セリフや補足説明などが一切ない、この「鬼いちゃん冒険記」ですが、最終的にすずの兄の要一が「鬼いちゃん=人さらいのバケモノ」になるまでの一部始終を描いているようにも見えますね。

そう考えると、すずは兄の要一はニューギニアで戦死した可能性もあるが、あの兄がそうなるとは思えないので、何らかの形で生きていると確信してあの「鬼いちゃん冒険記」を書いたということなのかもしれません。

そして、

やっぱり戦死していたすずの兄は、そんなすずの想像力や気持ちに応えて「鬼いちゃん=人さらいのバケモノ」となって時間を遡り、すずと周作の前に姿を現した・・・

・・・もちろん、これは勝手な想像ですが、「この世界の片隅に」は答えの無い要素がけっこうあるストーリーなので、思わず想像をステキな方向へと膨らませてしまいますね。

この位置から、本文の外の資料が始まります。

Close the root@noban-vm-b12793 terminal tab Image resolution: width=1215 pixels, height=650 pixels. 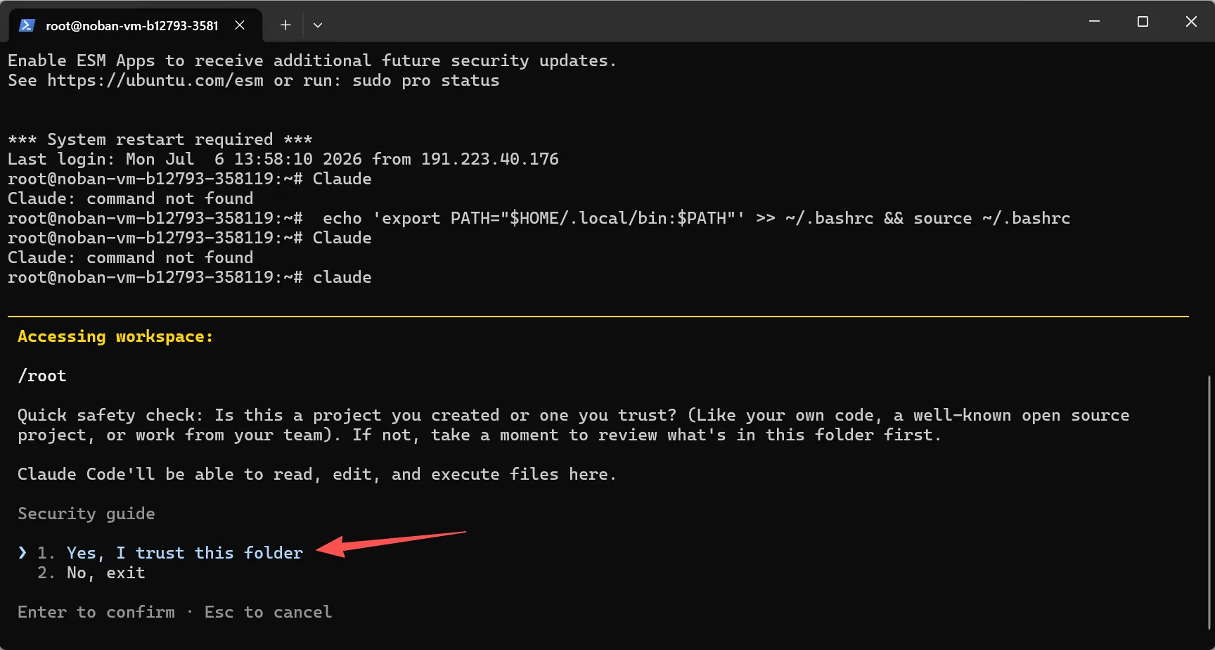point(240,25)

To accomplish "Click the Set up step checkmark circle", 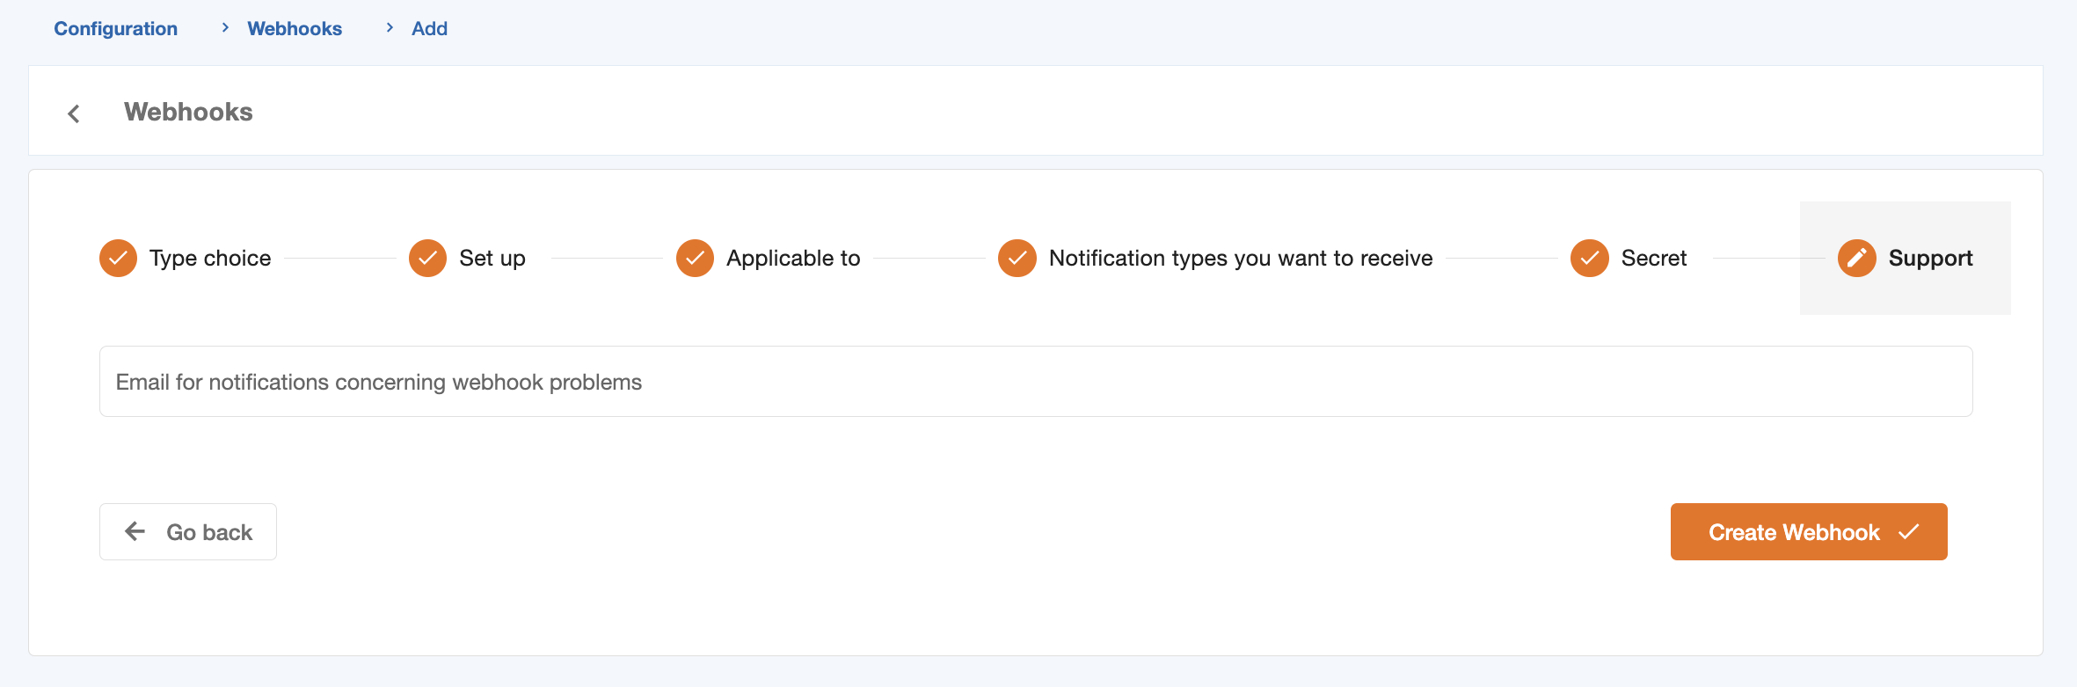I will (x=427, y=258).
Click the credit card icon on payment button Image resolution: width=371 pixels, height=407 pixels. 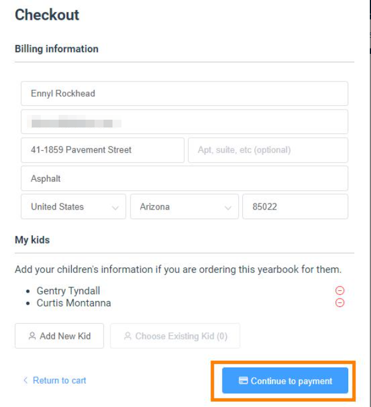pyautogui.click(x=244, y=381)

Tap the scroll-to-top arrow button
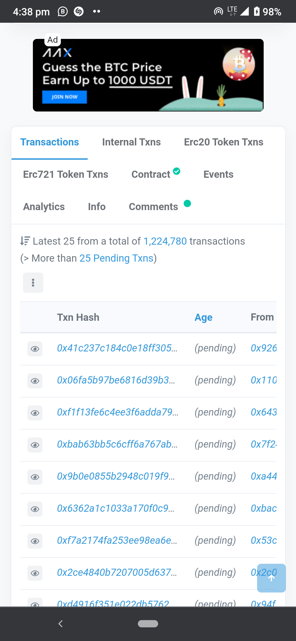click(x=271, y=578)
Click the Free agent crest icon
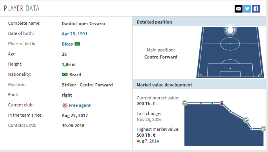 [x=65, y=106]
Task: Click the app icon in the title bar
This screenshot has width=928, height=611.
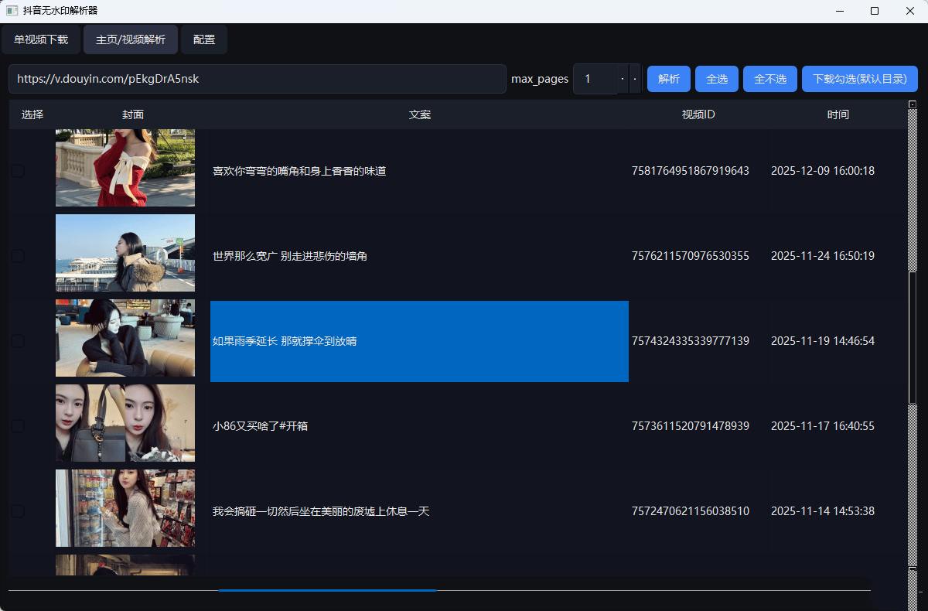Action: (x=11, y=11)
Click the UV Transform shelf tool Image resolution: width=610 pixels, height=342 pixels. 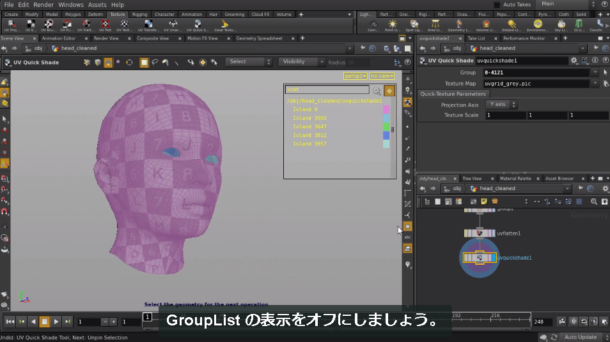pyautogui.click(x=148, y=26)
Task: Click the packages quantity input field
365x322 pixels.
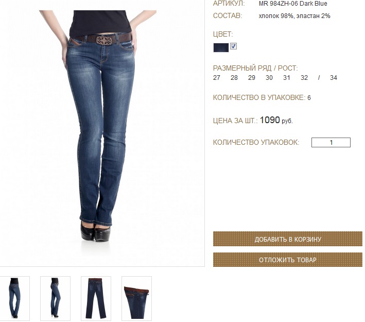Action: 331,142
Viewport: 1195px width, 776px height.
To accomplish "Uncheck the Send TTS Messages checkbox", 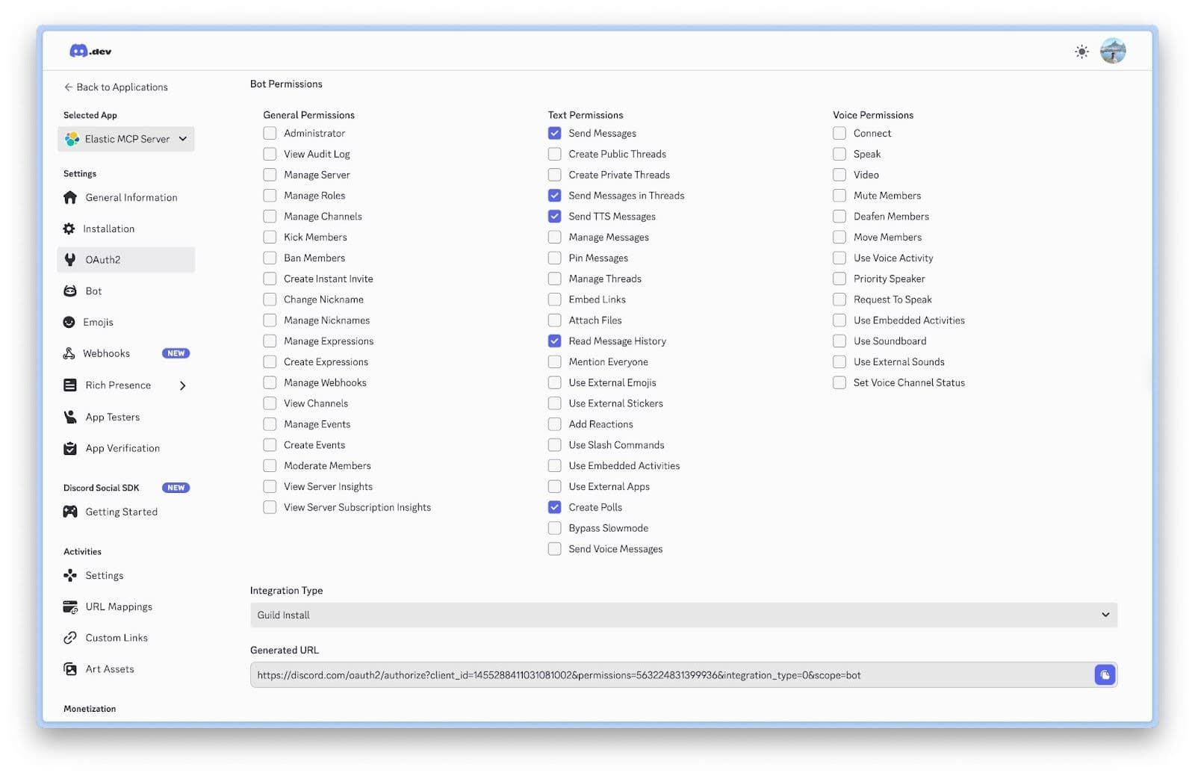I will click(554, 217).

兄の要一が「鬼いちゃん=人さらいのバケモノ」である、という考察もとてもステキな想像なので好きです。

この考察(想像)についてはコチラで詳しく書いています(⇒この世界の片隅にの鬼(人さらいのバケモノ)の正体はどう解釈する?)。

「この世界の片隅に」は何回見ても面白いし癒される

以上が、アニメ映画「この世界の片隅に」の最後のシーンに出てきたワニの正体の予想でした。

このアニメや漫画にはいろんな伏線もあって、現実的な日常風景の中に絶妙にファンタスティックな要素も入れてきます。それがワニであったり「鬼いちゃん=人さらいのバケモノ」だったり、座敷童(りん)だったりするわけですね。

本編には出てこないけど、「鬼いちゃん冒険記」などのショートストーリーや、アニメのエンドロールで、不思議に対するヒントを散りばめてくています。

普段は漫画を買わない人も、「この世界の片隅に」の原作漫画は持っておいても損はないと思いますね。